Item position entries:

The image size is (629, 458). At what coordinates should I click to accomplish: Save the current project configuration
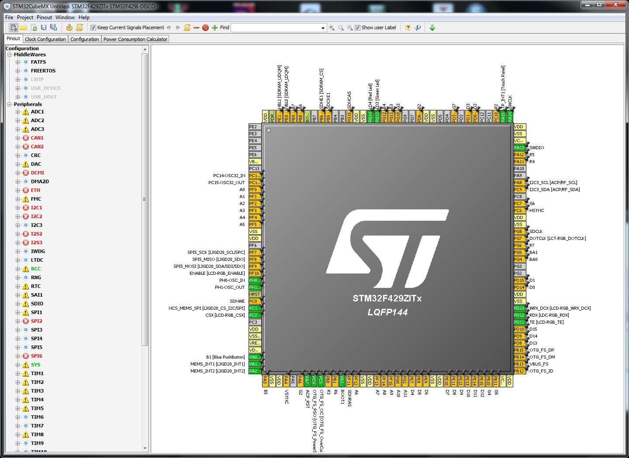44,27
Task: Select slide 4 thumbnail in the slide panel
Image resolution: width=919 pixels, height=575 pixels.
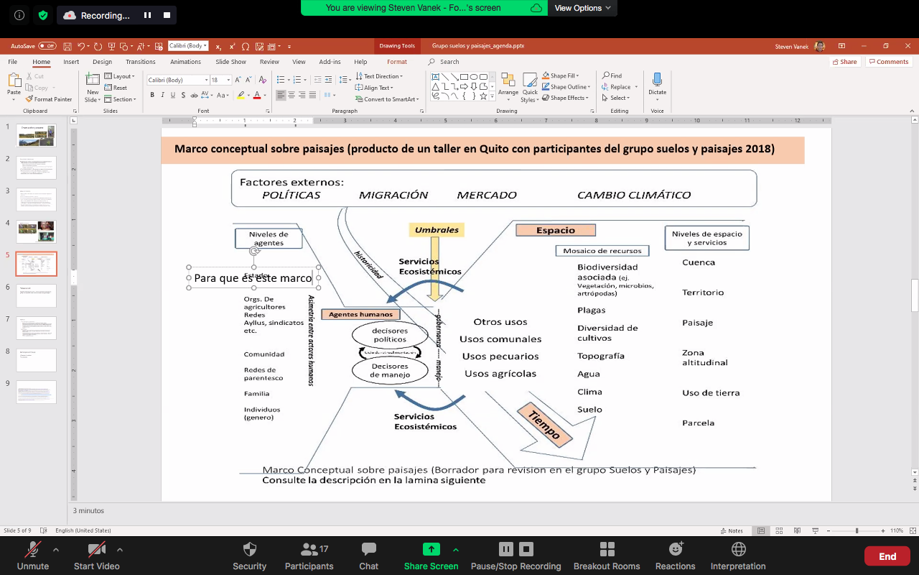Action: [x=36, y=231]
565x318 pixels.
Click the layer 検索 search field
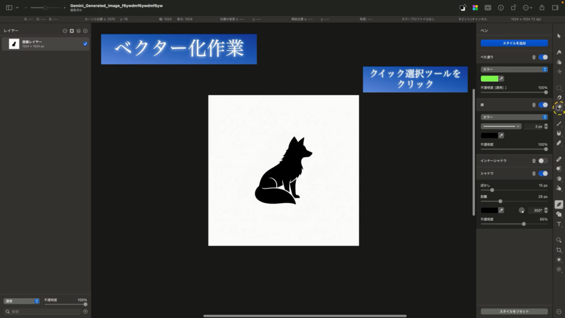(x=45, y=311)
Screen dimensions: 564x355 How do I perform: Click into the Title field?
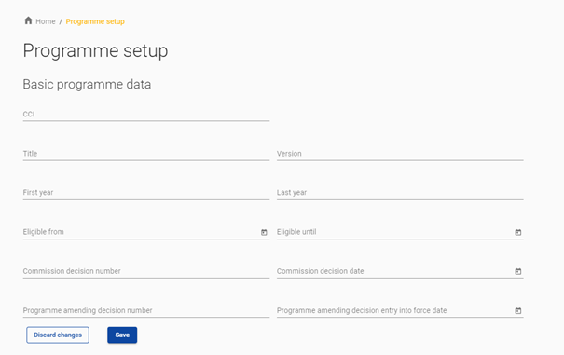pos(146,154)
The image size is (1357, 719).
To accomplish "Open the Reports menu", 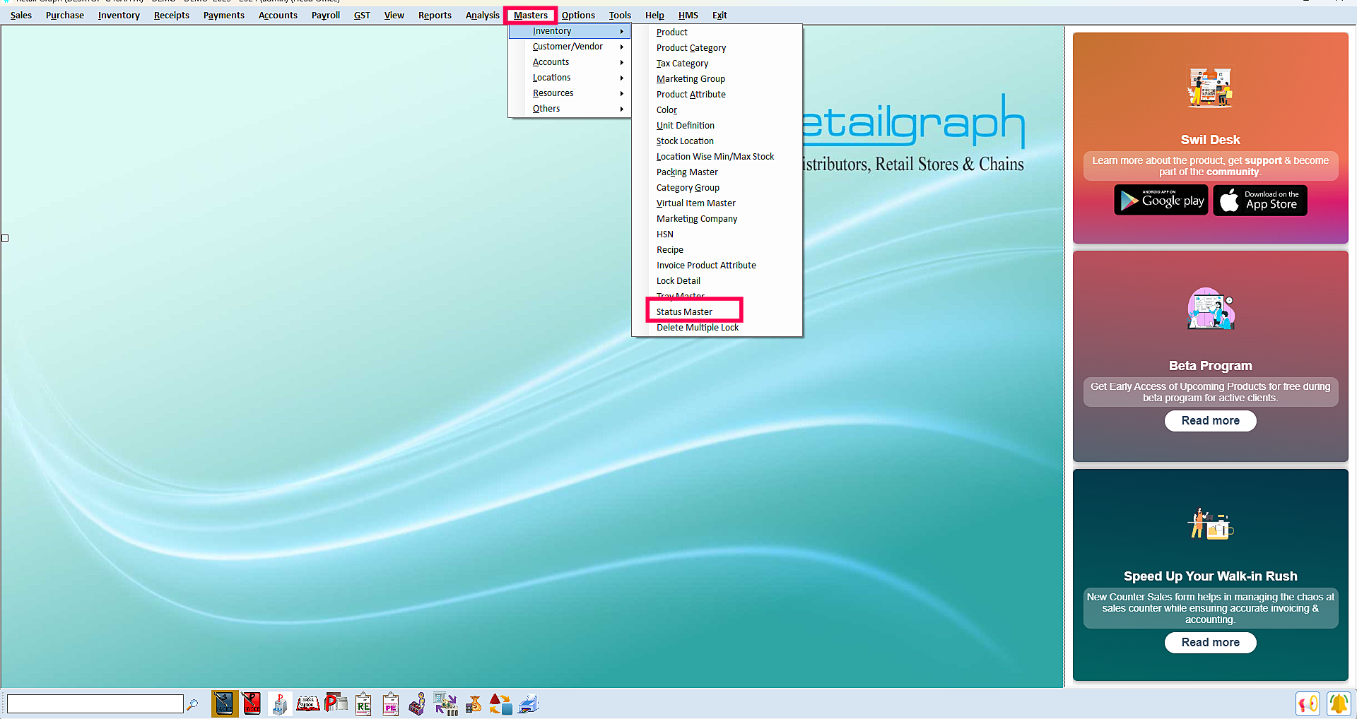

— SET PROBLEM —
Update all the records above by replacing each "pixels" with "px" and leaving everything else unchanged. Leave the pictures out of your answer.

— CORRECT RESULT —
The image size is (629, 458). At what coordinates should I click to accomplish: Save the current project configuration
44,27
Task: Select slide 4 thumbnail in the slide panel
Image resolution: width=919 px, height=575 px.
Action: [x=36, y=231]
565x318 px.
Click the layer 検索 search field
(x=45, y=311)
Screen dimensions: 564x355 How do I perform: Click into the Title field?
pos(146,154)
The image size is (1357, 719).
To accomplish "Open the Reports menu", 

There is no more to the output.